The musical hit broadway in the mid 1960’s. I can still remember the yellow album cover with simple black line drawings of the major characters. I was growing up in small town Montana with more than a few ideas and thoughts that distinguished me from my peers. I was often in the minority when discussing political candidates and elections. I was more interested in speech and debate than in athletics. I loved band and chorus more than any academic subjects. I dreamed of getting out of that town and going out into the world to find people who thought more the way that I did:

“To dream the impossible dream,
To fight the unbeatable foe,
To bear with unbearable sorrow
Tu run where the brave dare not go;
To right the unrightable wrong.
To love, pure and chase, from afar,
To try, when your arms are too weary,
To reach the unreachable star!”

The music inspired me before I had a clear sense of direction for my life - before I settled on my vocation - before I moved not only from that town, but also from the state of my birth.

But I haven’t thought of those songs for years. They hardly are the theme songs of my life. I’m not sure what the theme song of my life is, but it probably is a hymn that has been around the church for a long time. I haven’t lived my life as a rebel outsider. I have been enmeshed and nurtured by the institution of the church. I’ve been an insider and am, I suspect, seen by most people younger than I as a representative of mainstream institutions.

I’m no Don Quixote.

But I am an idealist. I do believe in the best in others. I do believe that we are capable of treating each other better than we have in the past. I generally am hopeful about the future and our role in leaving a better world for our children. And those believes and that hope is sometimes idealistic - even extremely idealistic.

I’ve lived long enough and witnessed enough suffering and pain to know that bad things happen to good people. I know that wishing for the best doesn’t make it come true. I know that people with good intentions sometimes hurt those who are closest to them. I know that starting swordplay with windmills doesn’t build a brighter future.

It takes more than a good theme song to accomplish good in this world.

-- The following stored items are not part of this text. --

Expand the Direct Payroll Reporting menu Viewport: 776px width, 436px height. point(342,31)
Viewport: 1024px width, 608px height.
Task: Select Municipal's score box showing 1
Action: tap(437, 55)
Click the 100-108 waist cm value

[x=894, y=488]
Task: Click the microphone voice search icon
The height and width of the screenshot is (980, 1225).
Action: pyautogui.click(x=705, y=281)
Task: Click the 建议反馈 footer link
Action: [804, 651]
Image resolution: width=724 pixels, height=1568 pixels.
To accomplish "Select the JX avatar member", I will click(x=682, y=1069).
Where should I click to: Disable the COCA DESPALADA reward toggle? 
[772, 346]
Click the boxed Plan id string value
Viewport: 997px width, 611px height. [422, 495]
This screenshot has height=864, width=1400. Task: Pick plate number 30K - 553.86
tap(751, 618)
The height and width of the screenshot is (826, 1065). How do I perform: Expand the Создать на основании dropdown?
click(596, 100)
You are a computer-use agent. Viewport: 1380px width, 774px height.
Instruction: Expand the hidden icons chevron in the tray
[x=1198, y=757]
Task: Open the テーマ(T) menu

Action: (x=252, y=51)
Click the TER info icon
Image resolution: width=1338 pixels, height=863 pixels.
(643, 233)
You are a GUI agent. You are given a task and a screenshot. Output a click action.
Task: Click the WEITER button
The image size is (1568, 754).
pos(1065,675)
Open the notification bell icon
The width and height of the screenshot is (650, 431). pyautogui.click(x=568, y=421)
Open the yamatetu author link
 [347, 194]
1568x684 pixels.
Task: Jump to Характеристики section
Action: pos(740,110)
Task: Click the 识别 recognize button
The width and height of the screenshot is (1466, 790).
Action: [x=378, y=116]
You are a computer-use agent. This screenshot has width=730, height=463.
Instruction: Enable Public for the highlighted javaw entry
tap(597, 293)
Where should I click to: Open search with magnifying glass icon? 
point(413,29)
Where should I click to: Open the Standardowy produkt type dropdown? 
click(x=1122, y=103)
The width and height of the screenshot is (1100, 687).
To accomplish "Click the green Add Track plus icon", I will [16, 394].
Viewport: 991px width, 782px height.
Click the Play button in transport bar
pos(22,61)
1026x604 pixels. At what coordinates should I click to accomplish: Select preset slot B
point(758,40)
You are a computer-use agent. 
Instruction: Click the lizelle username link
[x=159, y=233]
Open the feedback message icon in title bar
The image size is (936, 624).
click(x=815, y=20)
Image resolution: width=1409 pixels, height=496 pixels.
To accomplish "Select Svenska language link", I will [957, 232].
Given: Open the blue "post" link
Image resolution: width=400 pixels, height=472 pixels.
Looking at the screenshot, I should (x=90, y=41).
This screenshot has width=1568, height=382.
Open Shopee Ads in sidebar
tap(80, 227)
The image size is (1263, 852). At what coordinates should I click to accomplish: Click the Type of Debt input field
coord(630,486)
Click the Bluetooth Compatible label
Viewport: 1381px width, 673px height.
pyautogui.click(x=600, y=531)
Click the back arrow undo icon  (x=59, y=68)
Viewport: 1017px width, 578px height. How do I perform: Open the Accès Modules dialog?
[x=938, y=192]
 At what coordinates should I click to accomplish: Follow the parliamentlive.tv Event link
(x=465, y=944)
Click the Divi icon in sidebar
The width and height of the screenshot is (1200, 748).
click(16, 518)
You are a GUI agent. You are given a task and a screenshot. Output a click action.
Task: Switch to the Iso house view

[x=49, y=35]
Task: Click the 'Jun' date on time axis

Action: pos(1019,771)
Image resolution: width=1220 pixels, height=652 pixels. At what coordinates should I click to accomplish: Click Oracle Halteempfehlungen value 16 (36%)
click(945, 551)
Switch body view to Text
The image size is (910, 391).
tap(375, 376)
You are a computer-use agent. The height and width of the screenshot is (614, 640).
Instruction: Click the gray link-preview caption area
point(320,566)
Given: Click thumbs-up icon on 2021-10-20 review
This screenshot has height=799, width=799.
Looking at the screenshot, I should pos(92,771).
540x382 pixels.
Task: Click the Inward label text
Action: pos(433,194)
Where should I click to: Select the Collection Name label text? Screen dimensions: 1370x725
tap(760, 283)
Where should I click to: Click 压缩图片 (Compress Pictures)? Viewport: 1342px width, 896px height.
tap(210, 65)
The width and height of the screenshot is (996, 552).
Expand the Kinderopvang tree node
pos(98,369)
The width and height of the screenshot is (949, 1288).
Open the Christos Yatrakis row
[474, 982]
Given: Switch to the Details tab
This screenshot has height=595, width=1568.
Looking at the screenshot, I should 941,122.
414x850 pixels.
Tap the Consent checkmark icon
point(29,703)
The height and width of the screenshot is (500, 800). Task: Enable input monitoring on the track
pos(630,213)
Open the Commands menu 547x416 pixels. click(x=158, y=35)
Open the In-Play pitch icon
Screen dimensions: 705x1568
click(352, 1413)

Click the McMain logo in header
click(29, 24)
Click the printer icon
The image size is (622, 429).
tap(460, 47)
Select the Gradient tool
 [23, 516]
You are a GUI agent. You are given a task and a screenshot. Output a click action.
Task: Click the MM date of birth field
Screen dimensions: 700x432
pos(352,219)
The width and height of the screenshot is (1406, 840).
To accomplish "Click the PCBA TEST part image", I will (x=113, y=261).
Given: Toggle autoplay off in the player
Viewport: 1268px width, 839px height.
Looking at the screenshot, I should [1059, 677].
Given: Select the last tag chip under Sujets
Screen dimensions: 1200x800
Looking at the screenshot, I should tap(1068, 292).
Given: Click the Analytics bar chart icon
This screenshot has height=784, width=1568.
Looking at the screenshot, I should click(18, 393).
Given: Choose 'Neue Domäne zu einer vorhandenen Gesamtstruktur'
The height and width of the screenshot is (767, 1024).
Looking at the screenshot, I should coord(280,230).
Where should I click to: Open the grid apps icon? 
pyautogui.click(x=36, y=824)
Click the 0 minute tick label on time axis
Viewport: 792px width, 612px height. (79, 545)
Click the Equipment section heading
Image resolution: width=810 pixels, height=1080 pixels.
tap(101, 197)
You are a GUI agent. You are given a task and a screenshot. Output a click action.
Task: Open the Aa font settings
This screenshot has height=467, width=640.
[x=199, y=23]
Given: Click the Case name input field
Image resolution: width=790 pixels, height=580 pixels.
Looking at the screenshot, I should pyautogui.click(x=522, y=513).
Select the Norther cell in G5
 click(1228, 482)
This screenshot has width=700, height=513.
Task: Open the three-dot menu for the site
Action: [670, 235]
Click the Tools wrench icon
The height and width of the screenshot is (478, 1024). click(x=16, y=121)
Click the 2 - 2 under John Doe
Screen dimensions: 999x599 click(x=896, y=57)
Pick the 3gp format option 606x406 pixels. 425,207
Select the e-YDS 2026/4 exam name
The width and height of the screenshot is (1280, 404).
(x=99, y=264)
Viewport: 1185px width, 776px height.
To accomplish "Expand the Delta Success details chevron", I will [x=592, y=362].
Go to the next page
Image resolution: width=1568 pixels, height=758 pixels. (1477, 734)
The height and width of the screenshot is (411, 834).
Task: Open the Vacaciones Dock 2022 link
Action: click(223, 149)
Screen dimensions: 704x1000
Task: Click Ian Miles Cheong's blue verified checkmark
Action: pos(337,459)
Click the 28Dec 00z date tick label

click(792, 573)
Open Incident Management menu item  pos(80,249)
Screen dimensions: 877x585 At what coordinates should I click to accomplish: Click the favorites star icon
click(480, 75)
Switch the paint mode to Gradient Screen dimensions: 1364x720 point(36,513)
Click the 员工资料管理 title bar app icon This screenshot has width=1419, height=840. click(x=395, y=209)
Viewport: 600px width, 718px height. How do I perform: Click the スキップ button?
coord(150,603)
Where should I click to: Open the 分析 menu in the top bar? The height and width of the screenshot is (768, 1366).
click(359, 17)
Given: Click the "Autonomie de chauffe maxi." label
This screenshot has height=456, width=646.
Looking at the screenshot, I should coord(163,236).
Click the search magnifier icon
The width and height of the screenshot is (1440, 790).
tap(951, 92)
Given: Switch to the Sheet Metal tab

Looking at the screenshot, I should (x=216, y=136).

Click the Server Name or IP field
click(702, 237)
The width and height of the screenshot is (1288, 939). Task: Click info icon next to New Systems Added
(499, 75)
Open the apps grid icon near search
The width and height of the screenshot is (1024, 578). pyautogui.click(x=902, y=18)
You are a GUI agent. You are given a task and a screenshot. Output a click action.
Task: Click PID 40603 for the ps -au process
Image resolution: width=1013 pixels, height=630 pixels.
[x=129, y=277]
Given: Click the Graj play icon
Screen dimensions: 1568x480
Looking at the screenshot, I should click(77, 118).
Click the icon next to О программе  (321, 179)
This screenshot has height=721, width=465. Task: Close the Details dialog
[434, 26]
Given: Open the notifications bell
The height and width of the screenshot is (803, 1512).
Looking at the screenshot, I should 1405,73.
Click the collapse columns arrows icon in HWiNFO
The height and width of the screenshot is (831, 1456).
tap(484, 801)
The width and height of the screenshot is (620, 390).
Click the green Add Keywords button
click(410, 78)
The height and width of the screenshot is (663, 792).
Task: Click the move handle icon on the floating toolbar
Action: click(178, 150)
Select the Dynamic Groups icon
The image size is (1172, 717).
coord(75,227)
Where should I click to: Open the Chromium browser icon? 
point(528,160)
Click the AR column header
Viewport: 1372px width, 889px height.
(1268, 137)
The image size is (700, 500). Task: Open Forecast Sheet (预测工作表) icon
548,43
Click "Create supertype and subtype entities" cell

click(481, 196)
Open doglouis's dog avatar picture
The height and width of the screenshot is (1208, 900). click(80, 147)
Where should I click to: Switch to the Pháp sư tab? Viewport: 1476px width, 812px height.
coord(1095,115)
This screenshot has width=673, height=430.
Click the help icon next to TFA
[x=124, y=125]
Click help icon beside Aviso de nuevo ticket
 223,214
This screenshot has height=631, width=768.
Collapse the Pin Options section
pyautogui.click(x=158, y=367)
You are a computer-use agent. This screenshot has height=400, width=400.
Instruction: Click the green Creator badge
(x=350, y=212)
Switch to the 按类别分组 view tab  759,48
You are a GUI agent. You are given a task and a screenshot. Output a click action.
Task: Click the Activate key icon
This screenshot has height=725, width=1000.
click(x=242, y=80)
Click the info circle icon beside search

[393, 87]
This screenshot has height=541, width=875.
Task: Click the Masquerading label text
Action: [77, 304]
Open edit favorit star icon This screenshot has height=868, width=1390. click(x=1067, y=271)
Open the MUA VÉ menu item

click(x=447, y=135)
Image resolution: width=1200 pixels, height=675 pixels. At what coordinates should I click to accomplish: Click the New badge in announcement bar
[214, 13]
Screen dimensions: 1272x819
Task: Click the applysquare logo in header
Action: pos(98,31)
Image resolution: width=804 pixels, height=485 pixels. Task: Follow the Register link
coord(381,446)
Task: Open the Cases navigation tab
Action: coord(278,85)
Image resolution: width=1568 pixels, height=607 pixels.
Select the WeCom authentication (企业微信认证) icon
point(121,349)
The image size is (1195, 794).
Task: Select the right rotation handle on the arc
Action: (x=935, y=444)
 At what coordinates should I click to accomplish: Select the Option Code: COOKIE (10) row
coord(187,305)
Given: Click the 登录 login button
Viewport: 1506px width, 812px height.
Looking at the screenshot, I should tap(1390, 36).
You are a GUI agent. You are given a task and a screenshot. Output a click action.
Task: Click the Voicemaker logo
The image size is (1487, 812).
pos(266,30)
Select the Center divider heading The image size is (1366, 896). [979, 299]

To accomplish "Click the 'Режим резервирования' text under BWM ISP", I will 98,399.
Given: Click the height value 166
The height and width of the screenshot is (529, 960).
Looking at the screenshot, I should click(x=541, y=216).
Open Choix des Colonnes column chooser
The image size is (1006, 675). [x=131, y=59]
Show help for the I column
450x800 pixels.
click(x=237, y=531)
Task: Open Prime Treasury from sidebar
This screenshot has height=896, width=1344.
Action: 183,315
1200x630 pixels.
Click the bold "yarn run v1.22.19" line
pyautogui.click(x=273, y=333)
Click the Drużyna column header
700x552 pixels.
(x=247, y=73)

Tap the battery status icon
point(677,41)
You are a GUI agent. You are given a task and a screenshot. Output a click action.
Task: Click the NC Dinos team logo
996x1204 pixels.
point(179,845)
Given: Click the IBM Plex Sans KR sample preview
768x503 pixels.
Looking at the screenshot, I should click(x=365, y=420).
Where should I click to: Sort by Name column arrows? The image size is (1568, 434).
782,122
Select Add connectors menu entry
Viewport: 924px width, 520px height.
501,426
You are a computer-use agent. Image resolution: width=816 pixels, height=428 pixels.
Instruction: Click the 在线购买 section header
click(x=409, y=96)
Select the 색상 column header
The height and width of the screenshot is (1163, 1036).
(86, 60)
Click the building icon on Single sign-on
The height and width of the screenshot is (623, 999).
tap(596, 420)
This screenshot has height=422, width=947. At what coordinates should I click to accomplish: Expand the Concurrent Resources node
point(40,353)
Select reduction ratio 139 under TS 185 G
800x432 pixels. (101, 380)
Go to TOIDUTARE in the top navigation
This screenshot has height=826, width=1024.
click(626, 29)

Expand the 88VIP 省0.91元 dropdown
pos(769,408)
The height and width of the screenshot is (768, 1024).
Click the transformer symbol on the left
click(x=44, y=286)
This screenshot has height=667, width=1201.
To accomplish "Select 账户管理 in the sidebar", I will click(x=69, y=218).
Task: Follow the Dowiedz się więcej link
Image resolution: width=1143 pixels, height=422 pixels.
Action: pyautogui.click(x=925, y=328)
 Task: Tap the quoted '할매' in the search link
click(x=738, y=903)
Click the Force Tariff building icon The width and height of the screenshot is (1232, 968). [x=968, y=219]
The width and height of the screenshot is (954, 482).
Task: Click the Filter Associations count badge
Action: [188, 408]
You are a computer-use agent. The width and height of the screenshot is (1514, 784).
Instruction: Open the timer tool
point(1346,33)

I also know that the future of the world does not hinge on me, my life, my actions or my decisions. As important as my choices are to me, I am not the center of the world’s action and there are many things far more important and influential than my life. Maybe, like the character in the musical, what I seek most is peace - the inner peace of knowing that I’ve done my best:

“This is any quest to follow that star,
No matter how hopeless, no matter how far,
To fight for the right
Without question or pause,
To be willing to march into hell
For a heavenly cause!”

“And I know, if I’ll only be true
To this glorious quest,
That my heart will lie peaceful and calm
When I’m lad to my rest.”

“And the world will be better for this,
That one man, scorned and covered with scars,
Still strove, with his last ounce of courage,
To reach the unreachable stars!”

Some of the songs that I learned way back when still inspire me.